You are viewing a plain text version of this content. The canonical link for it is here.
Posted to user@mahout.apache.org by jung hoon sohn <js...@gmail.com> on 2012/10/07 14:08:40 UTC

Clusterdump Output Question

Hello,
I used k-means algorithm to cluster the text terms in the documents
according to the cosine distance measure.
It ran successfully and when we ran the clusterdump utility to see the top
terms per each clusters,
I get the output such as

      Top Terms:

            hello    =>     21.8977799999
            you     =>     11.9284304939
            ....

I am guessing the value next to the each terms are cosine distance values
but not very sure about it.
Does anyone know specifically what does the value represent?

Thanks.

Jung Hoon Sohn

Re: Clusterdump Output Question

Posted by paritosh ranjan <pa...@gmail.com>.
I don't see any issue in top terms having similar frequencies. Cosine
distance measure is considered to be a good distance measure for text data.

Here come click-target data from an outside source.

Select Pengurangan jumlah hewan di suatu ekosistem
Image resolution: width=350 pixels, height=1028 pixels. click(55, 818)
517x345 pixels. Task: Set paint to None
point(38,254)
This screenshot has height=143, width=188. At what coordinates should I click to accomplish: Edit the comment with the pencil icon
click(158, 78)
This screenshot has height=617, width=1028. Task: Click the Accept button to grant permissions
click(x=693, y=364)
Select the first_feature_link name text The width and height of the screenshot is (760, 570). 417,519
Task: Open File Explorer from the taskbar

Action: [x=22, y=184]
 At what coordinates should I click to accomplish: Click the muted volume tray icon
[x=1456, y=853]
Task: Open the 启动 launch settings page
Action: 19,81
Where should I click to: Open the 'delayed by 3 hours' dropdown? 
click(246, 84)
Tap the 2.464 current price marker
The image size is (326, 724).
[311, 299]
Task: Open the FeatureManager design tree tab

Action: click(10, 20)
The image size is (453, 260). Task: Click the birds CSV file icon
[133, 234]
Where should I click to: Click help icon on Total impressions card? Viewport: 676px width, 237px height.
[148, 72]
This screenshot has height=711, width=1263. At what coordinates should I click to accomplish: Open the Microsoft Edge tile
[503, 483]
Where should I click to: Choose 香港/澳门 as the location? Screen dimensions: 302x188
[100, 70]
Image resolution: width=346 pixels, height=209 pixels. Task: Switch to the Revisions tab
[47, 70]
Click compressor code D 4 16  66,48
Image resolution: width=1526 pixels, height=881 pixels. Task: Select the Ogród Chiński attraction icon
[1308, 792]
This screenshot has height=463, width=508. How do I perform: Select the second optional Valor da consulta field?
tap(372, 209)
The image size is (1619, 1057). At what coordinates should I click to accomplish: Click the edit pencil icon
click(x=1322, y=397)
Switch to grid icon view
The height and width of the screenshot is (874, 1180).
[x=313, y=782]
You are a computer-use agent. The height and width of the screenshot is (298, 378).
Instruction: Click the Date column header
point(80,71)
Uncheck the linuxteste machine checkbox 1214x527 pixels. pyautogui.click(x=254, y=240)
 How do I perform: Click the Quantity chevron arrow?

On Mon, Oct 8, 2012 at 10:35 AM, jung hoon sohn <js...@gmail.com> wrote:

> Thank you for the information.
> Following your answer, the top terms from the clusters have similar
> frequencies.
> As I used the cosine distance as the measure is this correct result?
>
> Thank You.
>
> Jung Hoon Sohn
>
> On Sun, Oct 7, 2012 at 9:35 PM, paritosh ranjan
> <pa...@gmail.com>wrote:
>
> > The top terms come from the centroid of the cluster. These values are the
> > term frequencies.
> >
> > On Sun, Oct 7, 2012 at 5:38 PM, jung hoon sohn <js...@gmail.com>
> wrote:
> >
> > > Hello,
> > > I used k-means algorithm to cluster the text terms in the documents
> > > according to the cosine distance measure.
> > > It ran successfully and when we ran the clusterdump utility to see the
> > top
> > > terms per each clusters,
> > > I get the output such as
> > >
> > >       Top Terms:
> > >
> > >             hello    =>     21.8977799999
> > >             you     =>     11.9284304939
> > >             ....
> > >
> > > I am guessing the value next to the each terms are cosine distance
> values
> > > but not very sure about it.
> > > Does anyone know specifically what does the value represent?
> > >
> > > Thanks.
> > >
> > > Jung Hoon Sohn
> > >
> >
>

Re: Clusterdump Output Question

Posted by jung hoon sohn <js...@gmail.com>.
Thank you for the information.
Following your answer, the top terms from the clusters have similar
frequencies.
As I used the cosine distance as the measure is this correct result?

Thank You.

Jung Hoon Sohn

On Sun, Oct 7, 2012 at 9:35 PM, paritosh ranjan
<pa...@gmail.com>wrote:

> The top terms come from the centroid of the cluster. These values are the
> term frequencies.
>
> On Sun, Oct 7, 2012 at 5:38 PM, jung hoon sohn <js...@gmail.com> wrote:
>
> > Hello,
> > I used k-means algorithm to cluster the text terms in the documents
> > according to the cosine distance measure.
> > It ran successfully and when we ran the clusterdump utility to see the
> top
> > terms per each clusters,
> > I get the output such as
> >
> >       Top Terms:
> >
> >             hello    =>     21.8977799999
> >             you     =>     11.9284304939
> >             ....
> >
> > I am guessing the value next to the each terms are cosine distance values
> > but not very sure about it.
> > Does anyone know specifically what does the value represent?
> >
> > Thanks.
> >
> > Jung Hoon Sohn
> >
>

Re: Clusterdump Output Question

Posted by paritosh ranjan <pa...@gmail.com>.
The top terms come from the centroid of the cluster. These values are the
term frequencies.

On Sun, Oct 7, 2012 at 5:38 PM, jung hoon sohn <js...@gmail.com> wrote:

> Hello,
> I used k-means algorithm to cluster the text terms in the documents
> according to the cosine distance measure.
> It ran successfully and when we ran the clusterdump utility to see the top
> terms per each clusters,
> I get the output such as
>
>       Top Terms:
>
>             hello    =>     21.8977799999
>             you     =>     11.9284304939
>             ....
>
> I am guessing the value next to the each terms are cosine distance values
> but not very sure about it.
> Does anyone know specifically what does the value represent?
>
> Thanks.
>
> Jung Hoon Sohn
>